Server downtime, the post mortem

1 min read
Server downtime, the post mortem
Photo by Taylor Vick / Unsplash

Hey everyone, as you may have seen yesterday, all services were offline for several hours after a maintenance concerning the disks of the current server.

I decided to replace one of the 300Gb disks for a newer 2Tb one from Seagate, which I bought brand new from Verkkokauppa. Near 13:00 UTC+3, I installed the disk onto the physical host and performed a clean installation of VMware ESXi.

Quickly, I realized something was wrong, the fans were louder than usual and the server was not shutting up after some time like it usually does. I then jumped into iLO and saw, the temperature reading of the disk which was at around 50C which was causing the fans to go as fast as possible (79% according to ESXi's sensors readings).

By security, I decided to shut down the server until the disk problem is resolved (and mainly because I couldn't sleep with all the noise it was doing).

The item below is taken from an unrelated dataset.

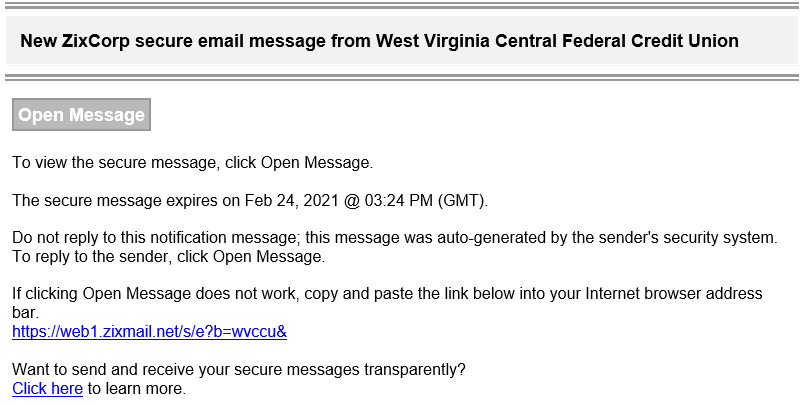Click the 'To reply to the sender' line

[168, 257]
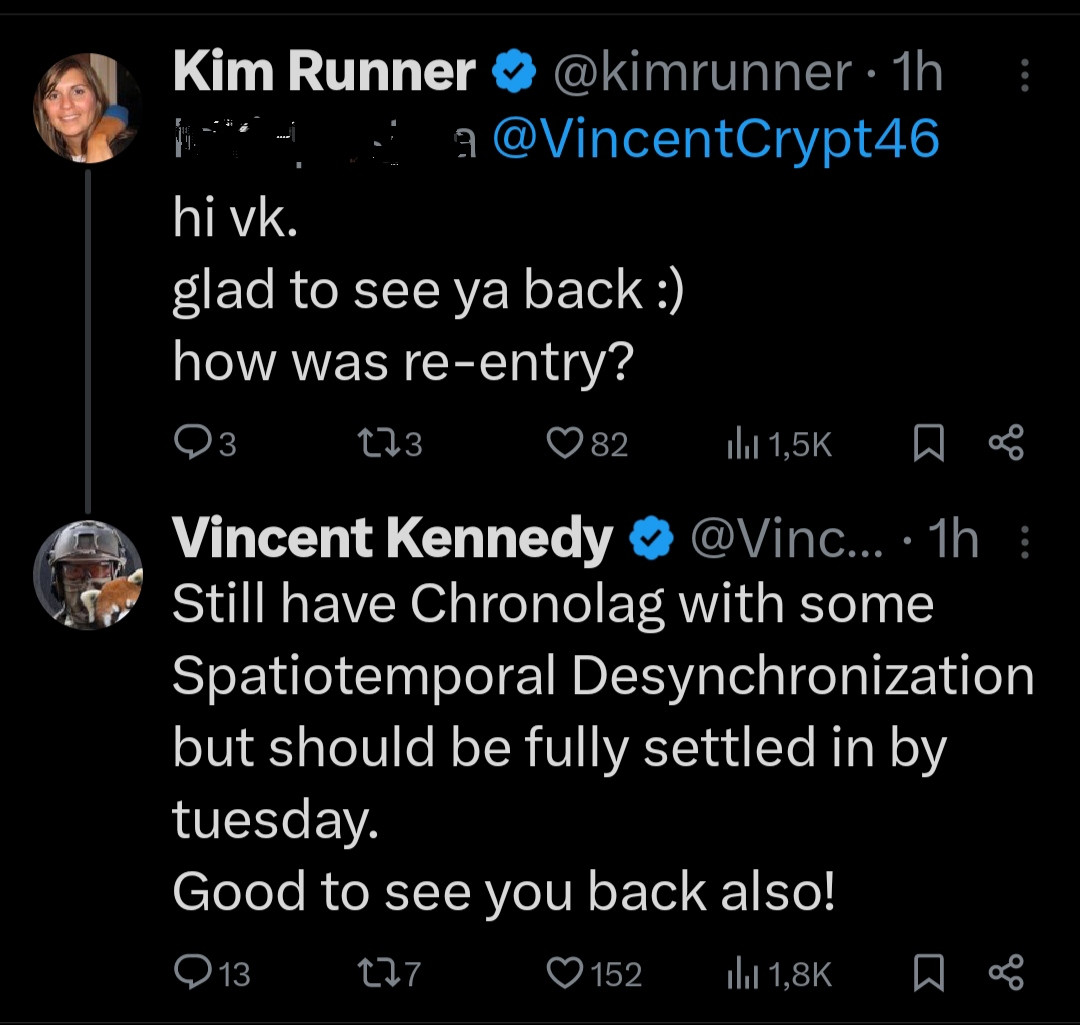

Turns out... HP hardware doesn't like unapproved hardware to be attached to it. After some research, it turns out only a bunch of disk have sensors that register correctly with iLO. Luckily, one of those is a Western Digital Blue that was sold at Verkkokauppa, so I got one this morning, 2Tb as the disk before.

The new disk installed, the server is as quiet as before. All services are restored and back to normal as of now.

So, if you own an HP server and want to upgrade the disks, stay away from the Seagate ST2000LM015 and pick a WD Blue WD20SPZX instead (at least for my ProLiant DL360 G7).

I'll see you next time!